APPOINTMENT OF ARBITRATORS

Though any person can be appointed as an arbitrator, generally impartial and independent
persons in whom parties repose confidence are to be selected and appointed as arbitrators.
Generally, Chartered Accountants, Company Secretaries, engineers, retired judges and other
professionals are preferred. Parties are free to determine the number of arbitrators, provided that
such number shall not be an even number. If the Arbitration Agreement is silent in this respect,
the arbitral tribunal shall consist of a sole arbitrator. In cases, where three arbitrators are to be
appointed, each party will appoint one arbitrator and the two appointed arbitrators will jointly
appoint a third arbitrator, who will be the presiding arbitrator.
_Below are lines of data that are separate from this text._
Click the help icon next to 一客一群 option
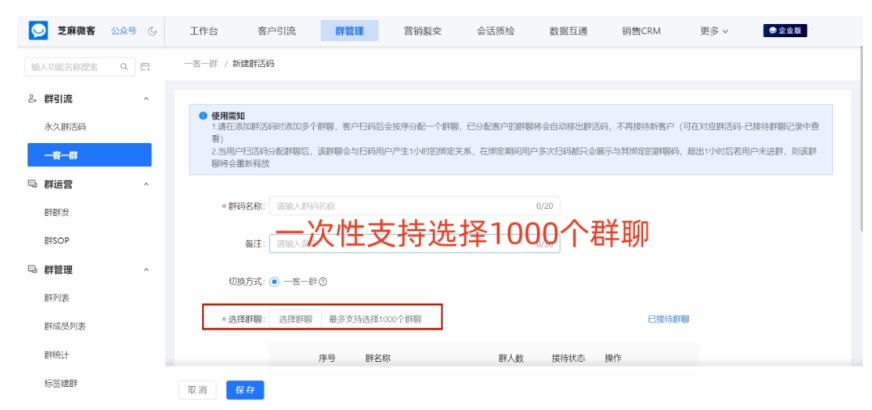This screenshot has width=872, height=410. click(323, 281)
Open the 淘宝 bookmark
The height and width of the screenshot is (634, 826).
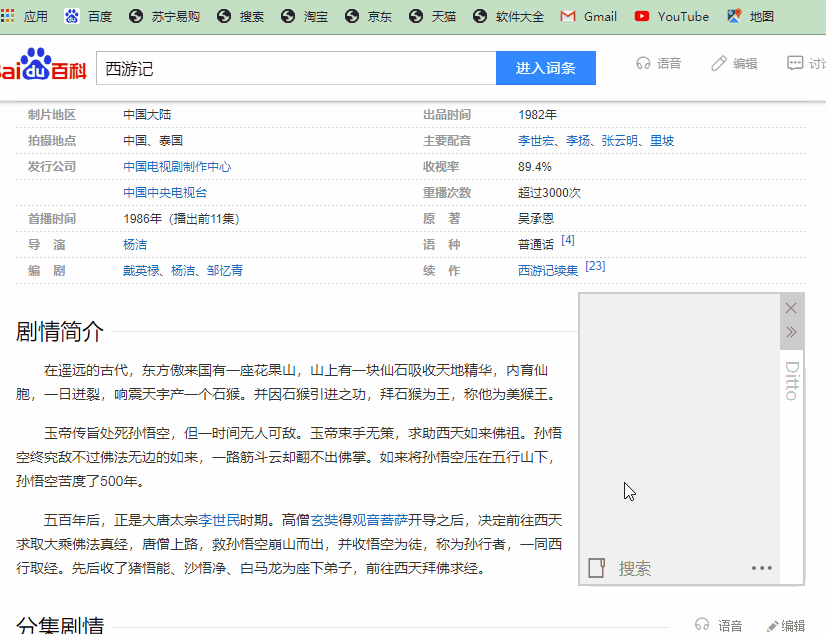pos(304,16)
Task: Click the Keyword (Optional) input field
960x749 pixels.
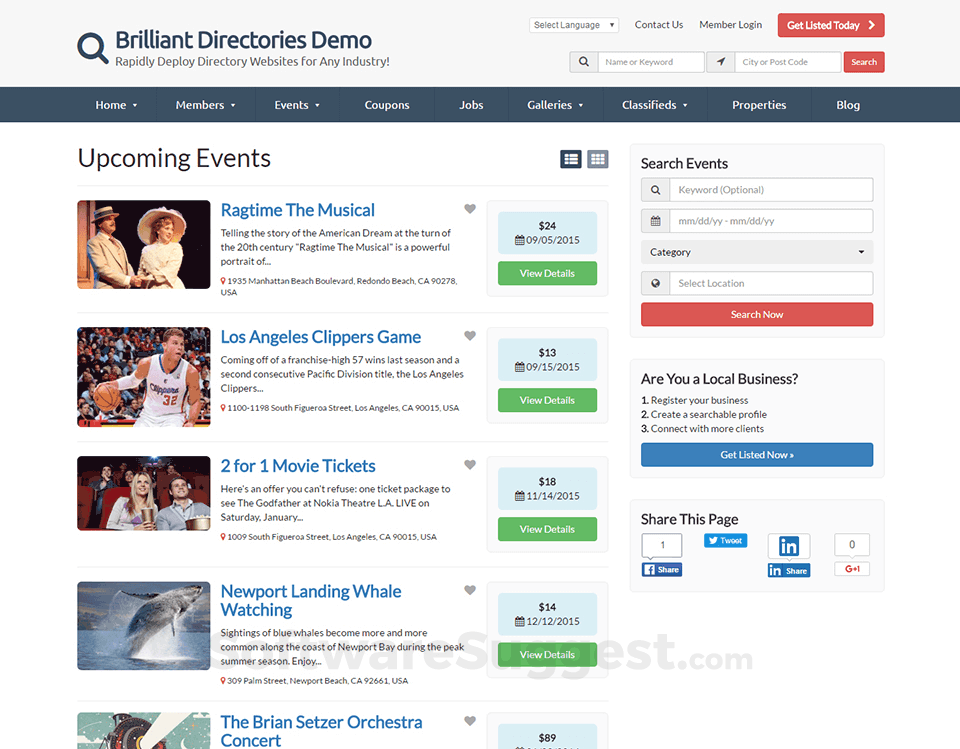Action: tap(770, 189)
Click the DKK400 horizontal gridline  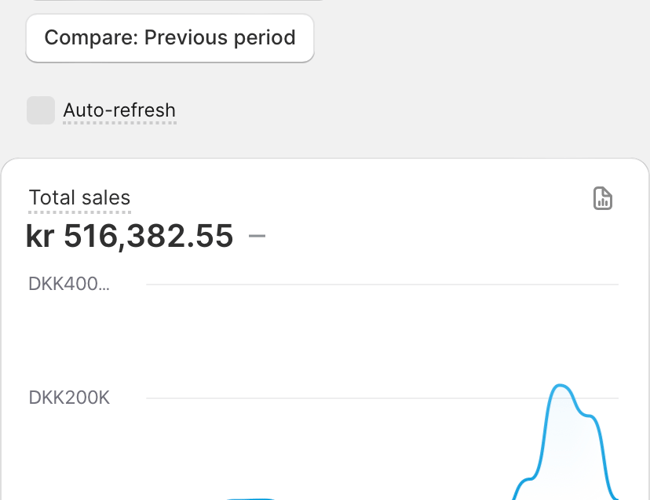380,285
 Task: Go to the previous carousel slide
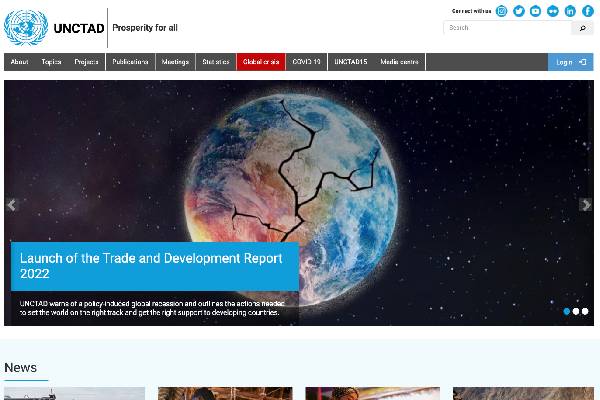[x=12, y=204]
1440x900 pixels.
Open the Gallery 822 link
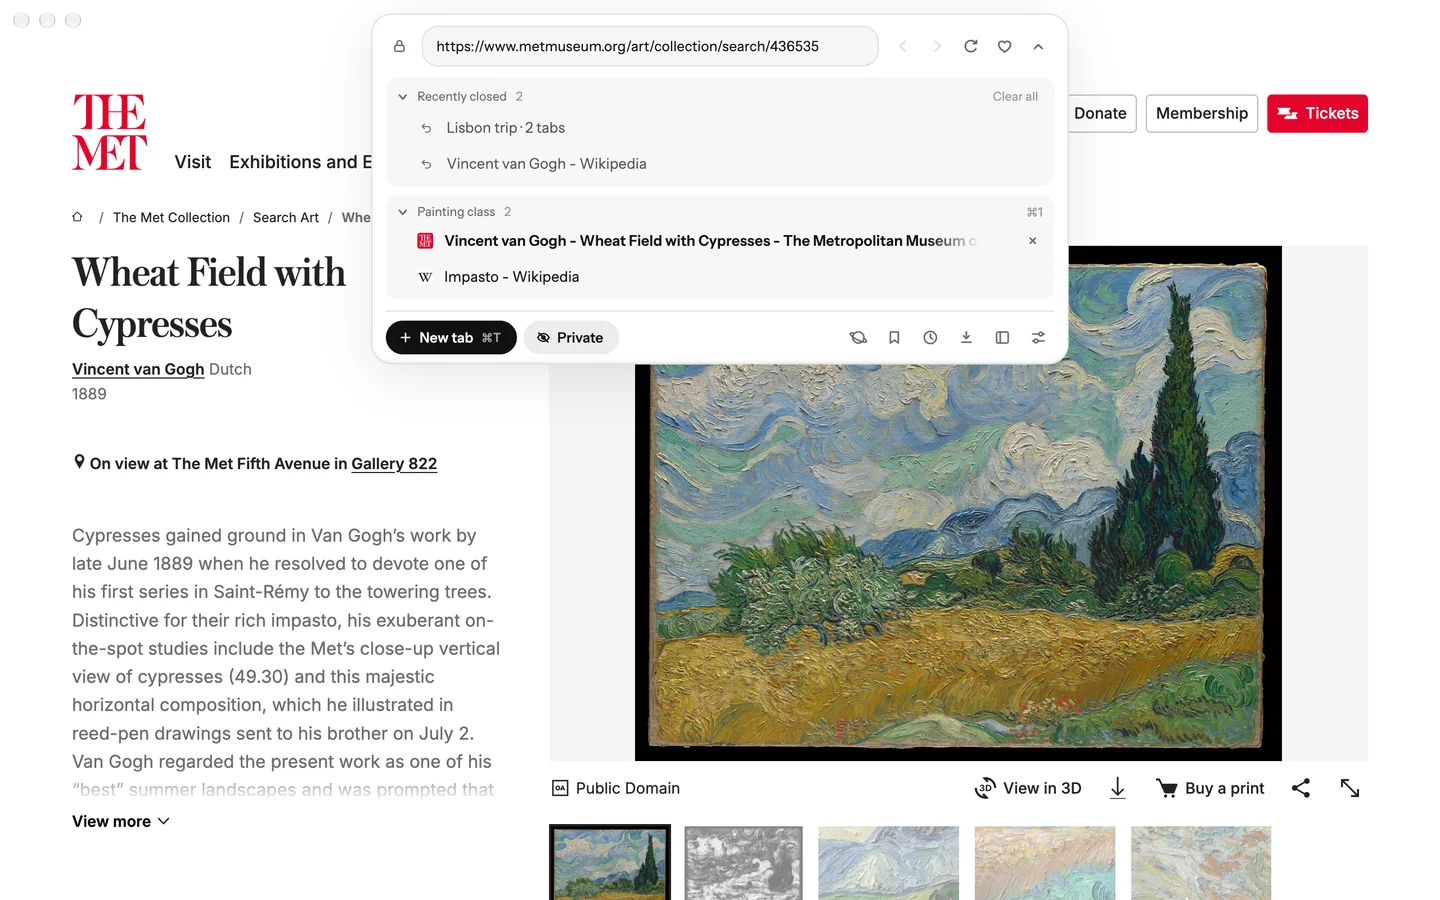click(x=394, y=464)
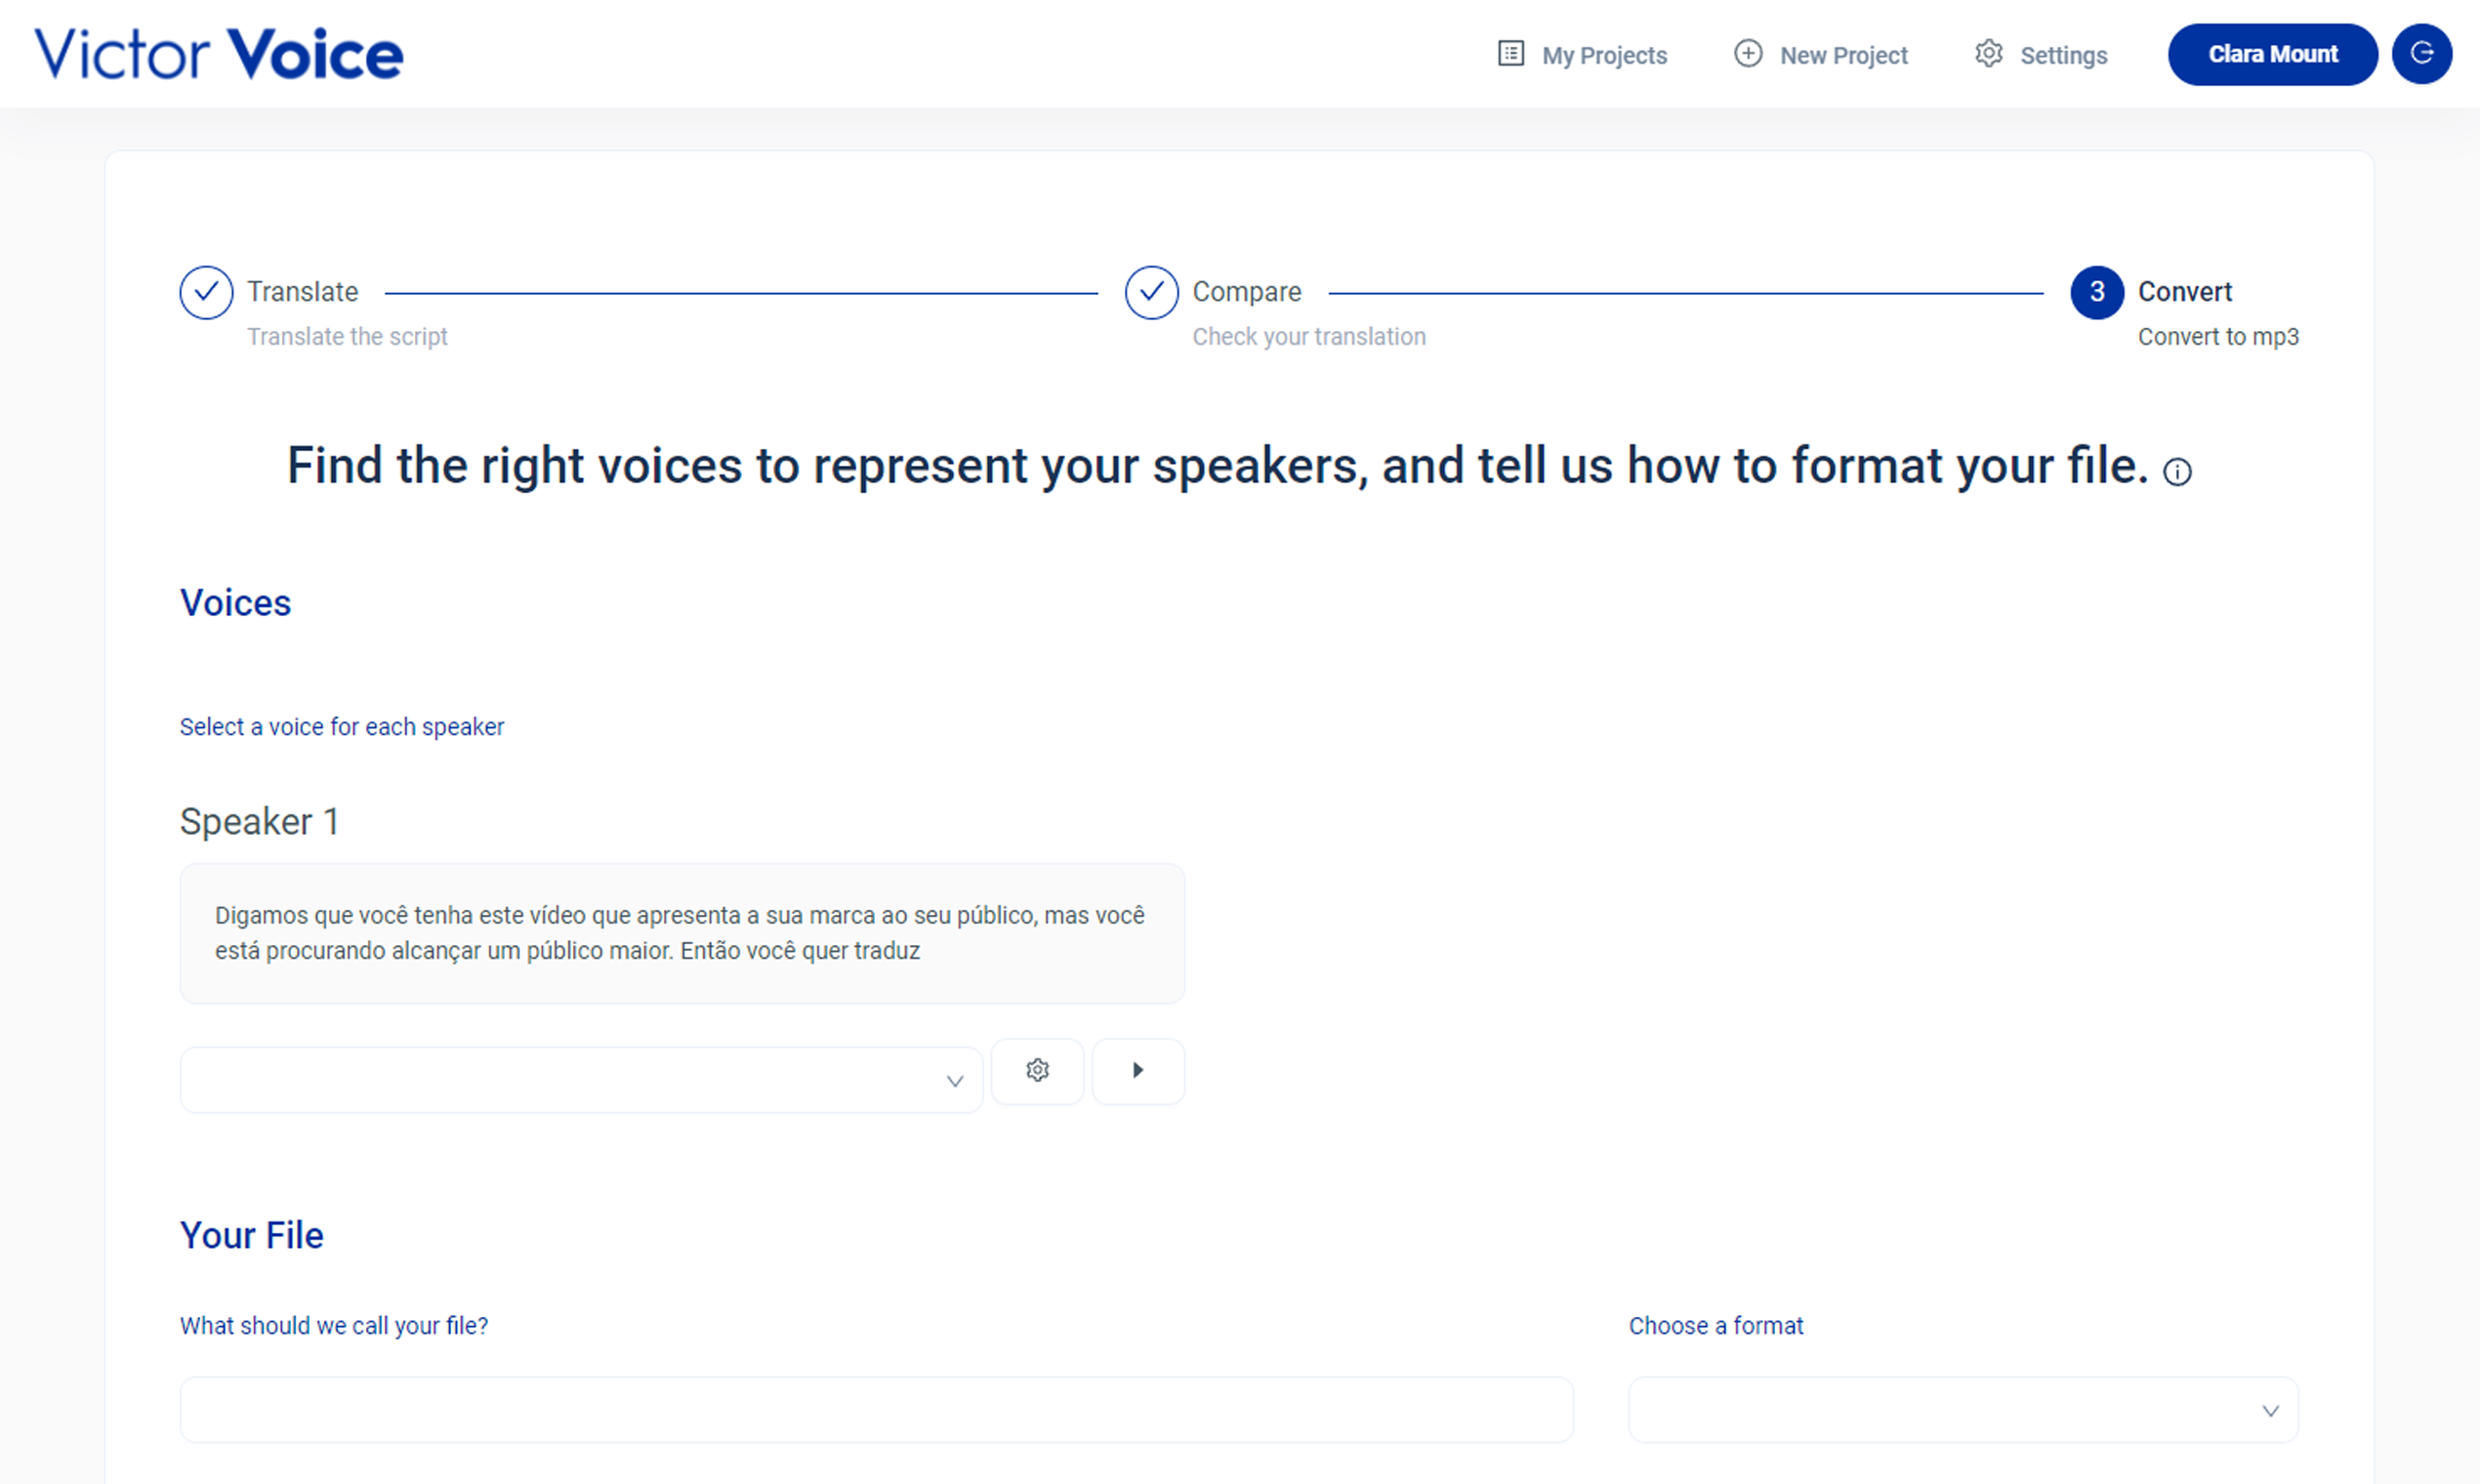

In certain cases of failure to
appoint the arbitrators, the Chief Justice of the High Court or his designate has been given power
to appoint the arbitrator.

DUTIES AND RESPONSIBILITIES OF ARBITRATORS

The Arbitrator should give the parties to the reference a fair opportunity to remain present before
the Arbitral Tribunal either in person or through their authorised representative and to produce
their evidence before it to their respective claims.

An Arbitrator must not receive information from one side which is not disclosed to the other,
whether the information is given orally or in the shape of document.

An Arbitrator must be disinterested and unbiased. He must not have any financial or other
interest in any of the parties to the dispute or in the outcome of the award.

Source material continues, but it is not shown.